■ What to do ■
In how many lines of the records does the word "agent" appear? Reply with the number and nothing else.

Saved entries
--- START ---

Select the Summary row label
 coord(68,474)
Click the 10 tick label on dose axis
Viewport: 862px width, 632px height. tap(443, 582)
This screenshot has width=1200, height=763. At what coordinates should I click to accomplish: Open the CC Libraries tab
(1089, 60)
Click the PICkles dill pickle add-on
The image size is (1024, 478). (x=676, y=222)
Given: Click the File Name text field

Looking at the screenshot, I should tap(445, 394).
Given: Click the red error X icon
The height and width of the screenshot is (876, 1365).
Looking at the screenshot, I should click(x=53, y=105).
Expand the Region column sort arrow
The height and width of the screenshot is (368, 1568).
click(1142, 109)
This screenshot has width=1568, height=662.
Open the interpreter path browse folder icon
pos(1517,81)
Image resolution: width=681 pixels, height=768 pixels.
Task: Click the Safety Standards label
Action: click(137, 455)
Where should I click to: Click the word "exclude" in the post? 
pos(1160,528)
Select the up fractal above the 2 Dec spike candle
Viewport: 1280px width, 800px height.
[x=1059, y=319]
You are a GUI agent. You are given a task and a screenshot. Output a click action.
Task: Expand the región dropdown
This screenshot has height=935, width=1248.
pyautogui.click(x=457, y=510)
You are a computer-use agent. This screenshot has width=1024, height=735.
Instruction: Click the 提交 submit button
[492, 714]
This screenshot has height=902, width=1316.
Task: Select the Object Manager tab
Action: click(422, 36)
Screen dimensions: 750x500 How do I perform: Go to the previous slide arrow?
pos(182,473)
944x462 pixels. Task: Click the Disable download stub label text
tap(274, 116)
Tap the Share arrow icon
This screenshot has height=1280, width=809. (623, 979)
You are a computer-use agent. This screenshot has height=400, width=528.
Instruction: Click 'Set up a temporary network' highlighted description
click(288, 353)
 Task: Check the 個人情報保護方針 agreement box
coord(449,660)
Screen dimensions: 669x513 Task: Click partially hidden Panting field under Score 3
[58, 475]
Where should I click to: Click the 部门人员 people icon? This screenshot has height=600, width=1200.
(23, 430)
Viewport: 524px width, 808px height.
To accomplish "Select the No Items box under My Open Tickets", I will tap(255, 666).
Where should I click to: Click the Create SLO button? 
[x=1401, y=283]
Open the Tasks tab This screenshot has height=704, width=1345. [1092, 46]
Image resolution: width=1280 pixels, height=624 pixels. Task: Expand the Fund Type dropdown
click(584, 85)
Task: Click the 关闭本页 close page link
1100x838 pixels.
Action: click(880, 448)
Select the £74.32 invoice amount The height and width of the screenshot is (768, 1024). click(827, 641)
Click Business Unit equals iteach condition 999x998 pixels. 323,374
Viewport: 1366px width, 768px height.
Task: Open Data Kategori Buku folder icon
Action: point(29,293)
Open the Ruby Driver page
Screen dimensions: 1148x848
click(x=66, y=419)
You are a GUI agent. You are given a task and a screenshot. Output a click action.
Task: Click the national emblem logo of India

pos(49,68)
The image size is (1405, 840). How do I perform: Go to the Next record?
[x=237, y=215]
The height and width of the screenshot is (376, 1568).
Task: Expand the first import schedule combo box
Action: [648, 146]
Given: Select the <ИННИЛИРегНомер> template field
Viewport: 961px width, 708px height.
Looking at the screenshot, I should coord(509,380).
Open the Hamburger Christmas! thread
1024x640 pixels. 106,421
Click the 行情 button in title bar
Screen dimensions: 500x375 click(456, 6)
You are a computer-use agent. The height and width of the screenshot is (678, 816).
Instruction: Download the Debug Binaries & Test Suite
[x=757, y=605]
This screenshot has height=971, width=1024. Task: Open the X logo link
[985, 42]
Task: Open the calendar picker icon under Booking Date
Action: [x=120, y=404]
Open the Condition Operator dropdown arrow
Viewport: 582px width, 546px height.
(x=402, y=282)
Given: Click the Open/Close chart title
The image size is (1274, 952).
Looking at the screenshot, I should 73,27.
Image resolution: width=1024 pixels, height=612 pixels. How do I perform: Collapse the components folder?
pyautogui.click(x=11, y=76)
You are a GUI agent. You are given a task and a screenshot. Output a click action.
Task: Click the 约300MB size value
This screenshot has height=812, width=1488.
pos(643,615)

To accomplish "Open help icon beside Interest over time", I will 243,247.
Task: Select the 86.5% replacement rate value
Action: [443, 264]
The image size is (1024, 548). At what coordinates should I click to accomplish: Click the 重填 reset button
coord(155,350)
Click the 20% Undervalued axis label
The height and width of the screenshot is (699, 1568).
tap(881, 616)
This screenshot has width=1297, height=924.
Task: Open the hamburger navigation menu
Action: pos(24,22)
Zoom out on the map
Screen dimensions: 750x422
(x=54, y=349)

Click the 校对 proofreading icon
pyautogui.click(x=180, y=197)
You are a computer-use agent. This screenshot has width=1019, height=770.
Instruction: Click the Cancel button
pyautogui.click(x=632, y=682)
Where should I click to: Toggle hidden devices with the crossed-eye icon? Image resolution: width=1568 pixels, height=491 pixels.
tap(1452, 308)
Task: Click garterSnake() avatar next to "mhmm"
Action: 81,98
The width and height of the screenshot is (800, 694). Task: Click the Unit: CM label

--- END ---

■ Answer section ■
7